[Start of Attachment]
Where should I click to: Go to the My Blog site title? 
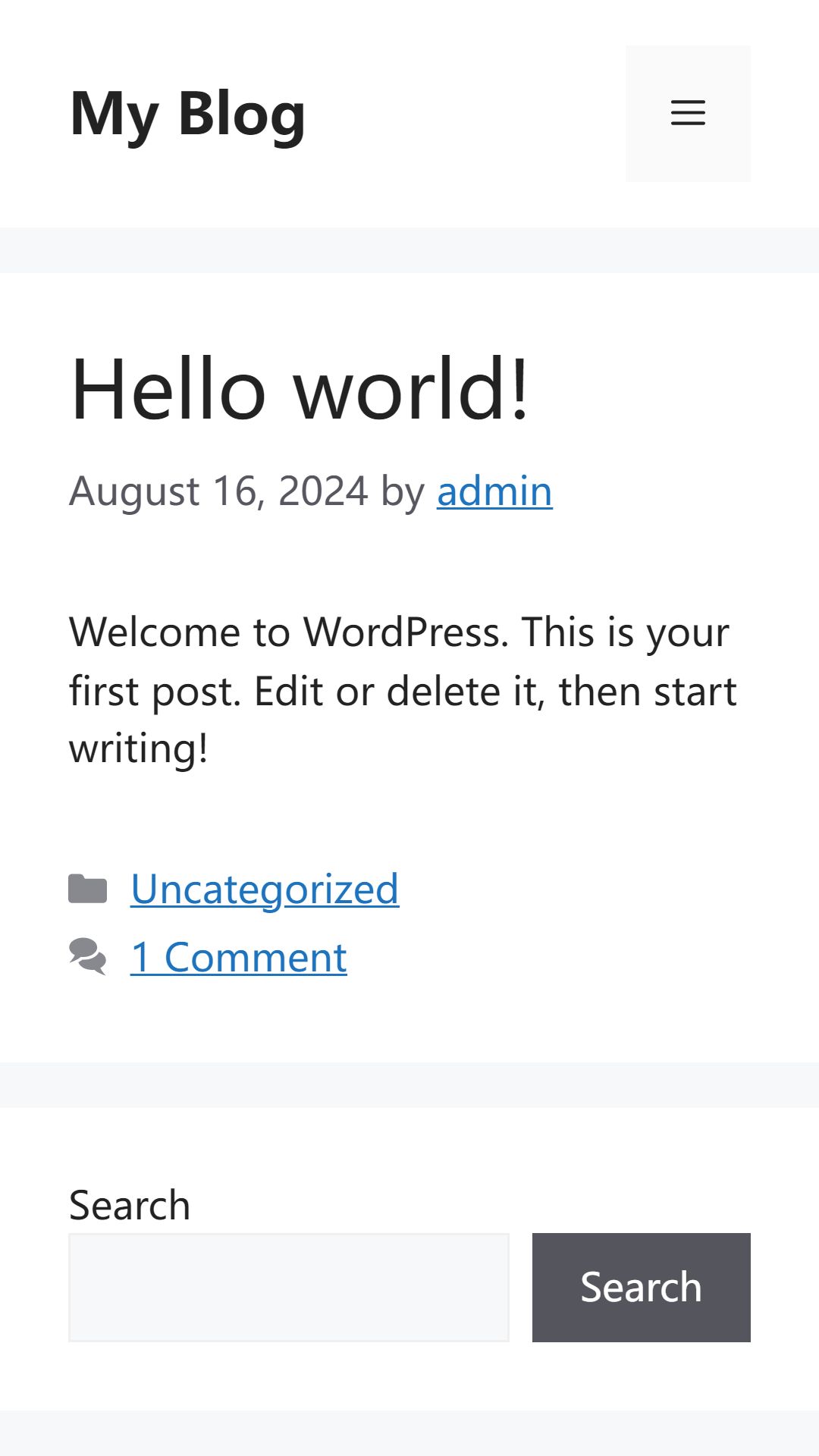pos(187,114)
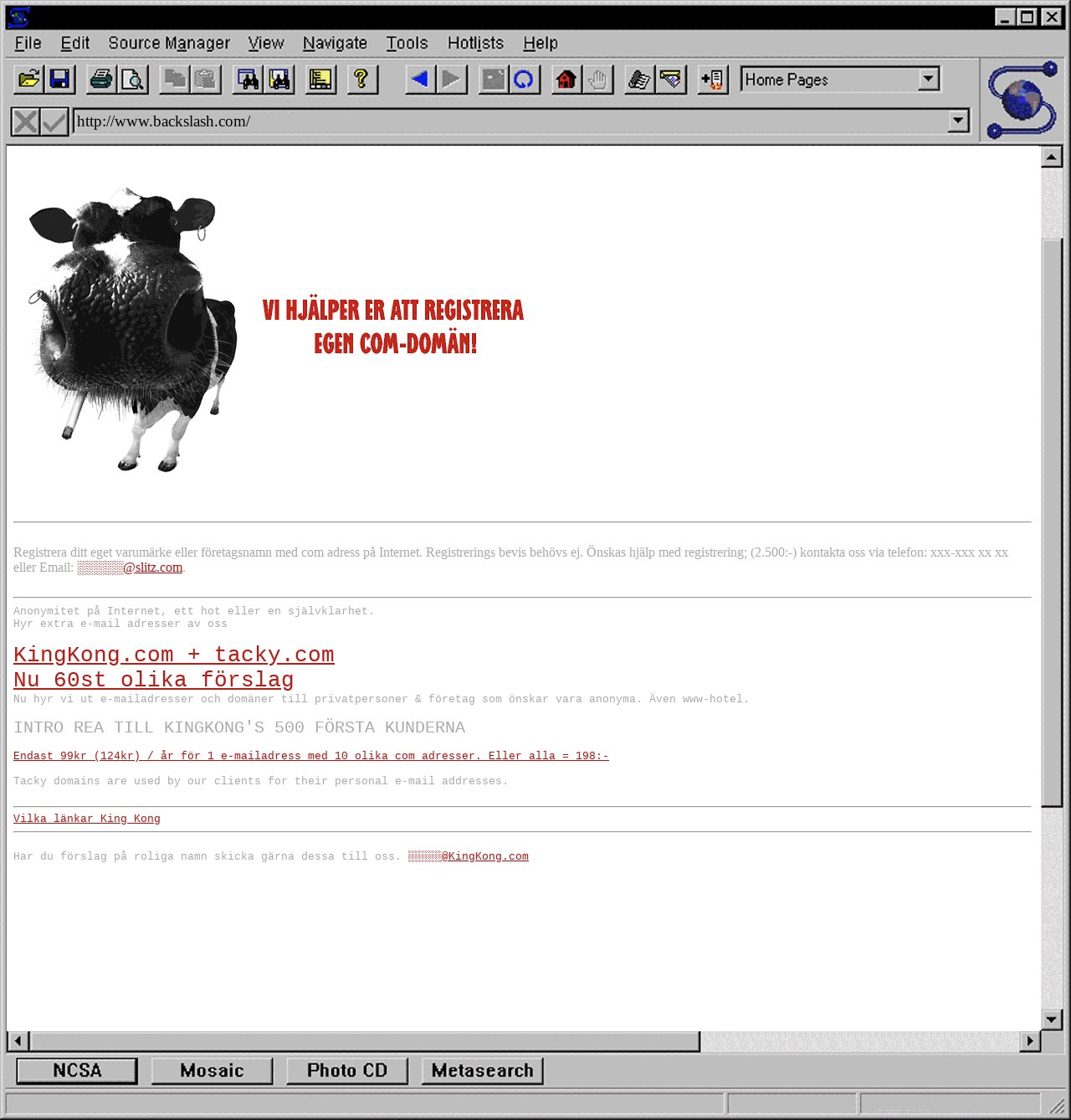This screenshot has width=1071, height=1120.
Task: Click the vertical scrollbar down arrow
Action: [x=1052, y=1019]
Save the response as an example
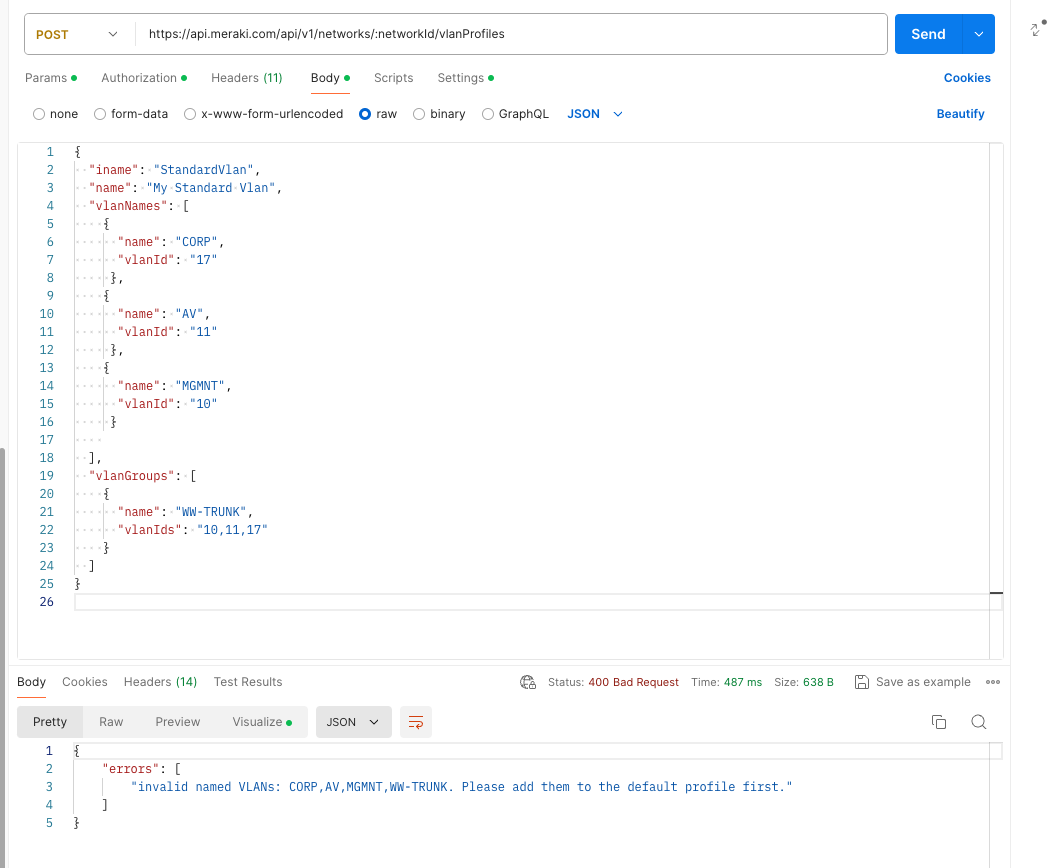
[End of Attachment]
EXERCISE DIRECTIONS: The whole listing above is to be repeated exactly, apart from its pictures.

SOLUTION FOR THIS PROBLEM:
Where should I click to: Go to the My Blog site title? 
pos(187,114)
This screenshot has width=1071, height=1120.
Task: Click the vertical scrollbar down arrow
Action: [x=1052, y=1019]
Save the response as an example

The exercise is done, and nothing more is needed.